The receiving server examines the incoming articles. A message is normally discarded if the Message-ID is duplicated by an article already received (i.e., another server sent it in the meantime), the Date or Expires lines indicate that the article is too old, the header syntax appears to be invalid, the Approved header is missing for a moderated newsgroup, or additional local rules disallow it. Most servers also maintain a list of active newsgroups. If the Newsgroups header of a new article does not match the active list, it may be discarded or placed in a special "junk" newsgroup. Once the article is stored, the server attempts to retransmit it to any servers in its own newsfeed list.

Articles with Control lines are given special handling. They are typically filed in special "control" newsgroups and may cause the server to automatically carry out exceptional actions. The newgroup and rmgroup commands can cause newsgroups to be created or removed; checkgroups can be used to reconcile the local active list with a commonly accepted set; and cancel commands are used to request the deletion of a specific article. ihave and sendme are sometimes used with UUCP to transmit lists of offered and wanted Message-IDs. Other commands (version, sendsys, and uuname) are requests for server configuration details. Once used to create network maps, they now are generally obsolete.

===Reader server===
A reader server is one that makes the articles available in the hierarchical disk directory format originated by B News 2.10, or offers the NNTP or IMAP commands, for use by newsreaders. A reader server typically also works as a transit server, but it may operate independently or serve as an alternative interface to an Internet forum. When receiving news, this type of server must perform the additional steps of filing articles into newsgroups and assigning sequential numbers within each group. An Xref line is usually added, listing all the groups where the message appears and the sequence numbers. Unlike Message IDs, the numbers and ordering of articles will differ on each server; but related servers may force agreement by operating in a slave mode, re-using their siblings' Xref lines. Reader servers typically also maintain a News Overview (NOV) database that allows newsreaders to quickly obtain message summaries and present messages in threaded form.

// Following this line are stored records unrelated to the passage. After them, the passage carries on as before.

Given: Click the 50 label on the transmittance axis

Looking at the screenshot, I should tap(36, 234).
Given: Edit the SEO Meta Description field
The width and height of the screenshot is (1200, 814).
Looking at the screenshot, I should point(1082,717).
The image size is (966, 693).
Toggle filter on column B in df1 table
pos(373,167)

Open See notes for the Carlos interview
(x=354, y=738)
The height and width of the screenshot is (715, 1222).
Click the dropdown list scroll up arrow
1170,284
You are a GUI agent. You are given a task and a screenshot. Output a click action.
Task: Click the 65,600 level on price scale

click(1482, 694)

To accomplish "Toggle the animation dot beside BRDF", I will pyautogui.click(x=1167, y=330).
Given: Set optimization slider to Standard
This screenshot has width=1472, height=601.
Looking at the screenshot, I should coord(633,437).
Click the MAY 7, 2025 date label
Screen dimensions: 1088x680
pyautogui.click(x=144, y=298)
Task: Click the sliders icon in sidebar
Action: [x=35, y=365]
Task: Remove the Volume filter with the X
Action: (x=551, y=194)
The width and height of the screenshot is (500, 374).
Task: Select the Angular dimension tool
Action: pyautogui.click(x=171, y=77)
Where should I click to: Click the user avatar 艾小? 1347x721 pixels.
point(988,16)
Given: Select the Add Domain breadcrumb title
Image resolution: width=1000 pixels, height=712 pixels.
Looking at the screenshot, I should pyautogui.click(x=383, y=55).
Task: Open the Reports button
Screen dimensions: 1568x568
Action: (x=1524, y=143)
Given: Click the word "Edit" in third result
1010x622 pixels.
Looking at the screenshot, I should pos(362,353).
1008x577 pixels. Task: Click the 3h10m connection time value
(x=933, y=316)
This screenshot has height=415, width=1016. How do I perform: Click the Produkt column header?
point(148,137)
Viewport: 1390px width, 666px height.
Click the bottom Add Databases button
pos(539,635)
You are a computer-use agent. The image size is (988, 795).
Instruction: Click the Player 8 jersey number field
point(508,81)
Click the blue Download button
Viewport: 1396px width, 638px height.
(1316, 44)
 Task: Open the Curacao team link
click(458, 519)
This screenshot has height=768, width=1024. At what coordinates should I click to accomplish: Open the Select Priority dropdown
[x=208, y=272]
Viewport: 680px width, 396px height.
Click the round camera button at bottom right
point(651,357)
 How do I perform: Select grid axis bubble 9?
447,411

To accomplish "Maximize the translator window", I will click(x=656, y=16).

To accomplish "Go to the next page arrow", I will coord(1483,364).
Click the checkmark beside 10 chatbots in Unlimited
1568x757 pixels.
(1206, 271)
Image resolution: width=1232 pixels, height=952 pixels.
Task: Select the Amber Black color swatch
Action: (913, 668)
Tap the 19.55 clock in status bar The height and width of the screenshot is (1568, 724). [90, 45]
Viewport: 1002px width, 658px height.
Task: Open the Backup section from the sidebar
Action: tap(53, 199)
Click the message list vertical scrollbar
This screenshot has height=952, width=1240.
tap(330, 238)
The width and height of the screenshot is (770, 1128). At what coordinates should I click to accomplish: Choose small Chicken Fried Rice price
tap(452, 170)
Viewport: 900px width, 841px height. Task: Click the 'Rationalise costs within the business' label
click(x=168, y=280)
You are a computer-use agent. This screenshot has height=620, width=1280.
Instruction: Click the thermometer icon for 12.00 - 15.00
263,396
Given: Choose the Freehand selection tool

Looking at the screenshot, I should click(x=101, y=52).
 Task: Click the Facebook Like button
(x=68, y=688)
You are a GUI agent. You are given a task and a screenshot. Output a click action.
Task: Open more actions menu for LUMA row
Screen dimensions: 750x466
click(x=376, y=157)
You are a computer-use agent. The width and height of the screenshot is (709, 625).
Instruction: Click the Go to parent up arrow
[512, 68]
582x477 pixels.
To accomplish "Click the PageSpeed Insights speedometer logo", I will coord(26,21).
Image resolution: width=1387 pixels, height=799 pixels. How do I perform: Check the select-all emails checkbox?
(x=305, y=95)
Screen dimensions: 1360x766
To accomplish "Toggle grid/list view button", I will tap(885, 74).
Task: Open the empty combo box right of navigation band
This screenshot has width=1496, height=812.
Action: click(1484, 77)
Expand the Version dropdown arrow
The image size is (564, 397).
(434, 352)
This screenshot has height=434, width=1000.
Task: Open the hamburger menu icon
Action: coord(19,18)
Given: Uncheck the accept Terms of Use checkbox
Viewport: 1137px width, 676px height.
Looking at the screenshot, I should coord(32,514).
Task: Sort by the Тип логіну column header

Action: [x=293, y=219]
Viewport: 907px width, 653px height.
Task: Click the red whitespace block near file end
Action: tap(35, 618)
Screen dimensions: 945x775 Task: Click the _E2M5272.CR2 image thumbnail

Most reader servers support posting, either through NNTP or a special inews program. When an article is posted, the process is much the same as when a transit server receives news, but with additional checks. For posting, the server will normally fill in missing Path and Message-ID lines and check the syntax of headers intended for human readers, such as From and Subject. If the article is posted to a moderated group, the server will attempt to mail it to the newsgroup moderator if the Approved header is absent. Additional identity checks and filters are also typically applied at this point.

===Hybrid or cache server===
Smaller sites with limited network bandwidth may operate "sucking" or cache servers. These perform the same reader server role as conventional news servers, but themselves act as newsreaders to exchange articles with other reader servers. Hybrid servers allow greater flexibility for the server operator in that received groups can be adjusted without manual intervention by operators. They may also be the only available means to obtain articles from remote servers that do not offer conventional feeding.

Because hybrid servers usually use the posting function to send news, article headers are reformatted by the posting function and tracing information can be lost. Also, the delayed sucking process can result in excess activity on the remote reader servers. For these reasons, the use of hybrid servers is often discouraged or disallowed without prior agreement.